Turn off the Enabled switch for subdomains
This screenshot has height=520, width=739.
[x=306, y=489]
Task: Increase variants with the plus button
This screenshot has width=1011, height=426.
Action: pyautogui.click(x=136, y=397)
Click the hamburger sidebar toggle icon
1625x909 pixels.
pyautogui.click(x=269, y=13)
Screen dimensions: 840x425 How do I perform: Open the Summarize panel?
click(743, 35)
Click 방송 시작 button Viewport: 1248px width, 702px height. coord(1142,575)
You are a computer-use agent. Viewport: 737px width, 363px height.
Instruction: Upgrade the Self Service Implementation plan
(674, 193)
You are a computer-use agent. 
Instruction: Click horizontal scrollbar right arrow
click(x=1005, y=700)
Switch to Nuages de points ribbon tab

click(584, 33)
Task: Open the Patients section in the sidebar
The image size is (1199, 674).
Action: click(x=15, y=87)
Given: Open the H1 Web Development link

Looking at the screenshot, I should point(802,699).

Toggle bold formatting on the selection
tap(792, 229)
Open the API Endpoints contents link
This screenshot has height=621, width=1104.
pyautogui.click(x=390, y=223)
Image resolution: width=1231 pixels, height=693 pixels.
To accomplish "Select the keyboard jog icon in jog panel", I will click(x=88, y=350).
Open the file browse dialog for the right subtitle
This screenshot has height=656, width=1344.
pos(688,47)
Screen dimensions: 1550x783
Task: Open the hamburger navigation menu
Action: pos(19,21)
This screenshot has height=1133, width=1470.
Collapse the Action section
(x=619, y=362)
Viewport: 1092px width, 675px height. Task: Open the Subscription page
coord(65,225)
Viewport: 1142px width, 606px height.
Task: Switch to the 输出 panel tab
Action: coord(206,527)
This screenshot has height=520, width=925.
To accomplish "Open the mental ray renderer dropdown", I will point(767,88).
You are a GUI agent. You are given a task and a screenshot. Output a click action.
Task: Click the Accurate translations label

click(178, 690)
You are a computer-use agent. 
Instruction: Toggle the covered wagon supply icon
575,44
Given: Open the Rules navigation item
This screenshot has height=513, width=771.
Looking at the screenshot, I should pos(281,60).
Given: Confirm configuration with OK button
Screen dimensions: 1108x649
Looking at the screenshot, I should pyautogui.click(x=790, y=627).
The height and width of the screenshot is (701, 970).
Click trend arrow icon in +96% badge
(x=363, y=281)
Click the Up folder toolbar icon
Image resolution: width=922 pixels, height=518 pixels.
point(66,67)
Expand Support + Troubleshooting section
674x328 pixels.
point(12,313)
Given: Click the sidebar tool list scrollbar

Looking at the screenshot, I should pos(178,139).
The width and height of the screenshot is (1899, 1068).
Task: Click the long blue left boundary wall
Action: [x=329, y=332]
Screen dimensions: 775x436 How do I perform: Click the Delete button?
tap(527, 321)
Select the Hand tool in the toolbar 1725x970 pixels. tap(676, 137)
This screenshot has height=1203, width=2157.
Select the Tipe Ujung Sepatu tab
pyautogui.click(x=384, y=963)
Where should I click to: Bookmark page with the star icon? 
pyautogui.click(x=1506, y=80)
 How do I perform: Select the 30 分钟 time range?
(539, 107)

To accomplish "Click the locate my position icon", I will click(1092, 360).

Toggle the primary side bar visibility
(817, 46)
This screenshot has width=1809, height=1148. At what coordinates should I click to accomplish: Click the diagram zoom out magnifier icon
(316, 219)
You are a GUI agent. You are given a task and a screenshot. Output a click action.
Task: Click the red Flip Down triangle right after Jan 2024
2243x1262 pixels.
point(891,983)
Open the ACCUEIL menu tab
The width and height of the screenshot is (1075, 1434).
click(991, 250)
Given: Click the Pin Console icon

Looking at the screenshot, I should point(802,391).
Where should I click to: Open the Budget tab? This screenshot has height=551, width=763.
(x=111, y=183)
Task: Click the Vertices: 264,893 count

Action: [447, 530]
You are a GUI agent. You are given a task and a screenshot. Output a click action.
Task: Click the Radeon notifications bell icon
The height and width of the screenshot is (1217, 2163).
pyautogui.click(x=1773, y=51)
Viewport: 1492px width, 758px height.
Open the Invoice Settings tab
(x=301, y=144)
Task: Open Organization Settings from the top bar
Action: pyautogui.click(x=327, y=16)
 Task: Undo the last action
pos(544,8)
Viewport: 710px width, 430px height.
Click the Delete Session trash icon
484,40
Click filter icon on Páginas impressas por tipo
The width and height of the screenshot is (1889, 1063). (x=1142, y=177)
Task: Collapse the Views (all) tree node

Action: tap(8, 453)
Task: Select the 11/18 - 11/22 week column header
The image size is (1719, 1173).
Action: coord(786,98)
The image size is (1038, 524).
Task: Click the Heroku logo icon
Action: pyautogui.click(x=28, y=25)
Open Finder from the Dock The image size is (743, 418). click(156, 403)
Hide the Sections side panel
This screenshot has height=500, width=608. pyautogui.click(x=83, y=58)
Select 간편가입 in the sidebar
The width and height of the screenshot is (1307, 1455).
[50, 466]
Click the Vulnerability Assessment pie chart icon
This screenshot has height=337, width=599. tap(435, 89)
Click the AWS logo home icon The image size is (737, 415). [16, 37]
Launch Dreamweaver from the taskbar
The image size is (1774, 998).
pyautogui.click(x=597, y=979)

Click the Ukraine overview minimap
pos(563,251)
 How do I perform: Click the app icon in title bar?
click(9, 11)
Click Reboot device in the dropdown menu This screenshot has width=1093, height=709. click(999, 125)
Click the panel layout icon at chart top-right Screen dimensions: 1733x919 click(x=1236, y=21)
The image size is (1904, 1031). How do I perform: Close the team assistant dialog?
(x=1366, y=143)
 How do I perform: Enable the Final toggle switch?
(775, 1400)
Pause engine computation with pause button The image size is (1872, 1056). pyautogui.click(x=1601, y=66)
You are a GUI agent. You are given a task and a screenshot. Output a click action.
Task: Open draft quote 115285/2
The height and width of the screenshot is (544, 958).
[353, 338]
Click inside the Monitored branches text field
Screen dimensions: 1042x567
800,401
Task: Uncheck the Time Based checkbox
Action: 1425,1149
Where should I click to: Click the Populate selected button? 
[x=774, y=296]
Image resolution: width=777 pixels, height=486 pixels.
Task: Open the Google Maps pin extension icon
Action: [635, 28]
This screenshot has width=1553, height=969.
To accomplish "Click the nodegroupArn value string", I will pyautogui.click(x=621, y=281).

* **Task description**: Write out, from the lines above, only those from the line with "Task: Undo the last action" to the line with "Task: Select the", exactly as given, including the first and the last.

* **Output for this exercise**:
 Task: Undo the last action
pos(544,8)
Viewport: 710px width, 430px height.
Click the Delete Session trash icon
484,40
Click filter icon on Páginas impressas por tipo
The width and height of the screenshot is (1889, 1063). (x=1142, y=177)
Task: Collapse the Views (all) tree node

Action: tap(8, 453)
Task: Select the 11/18 - 11/22 week column header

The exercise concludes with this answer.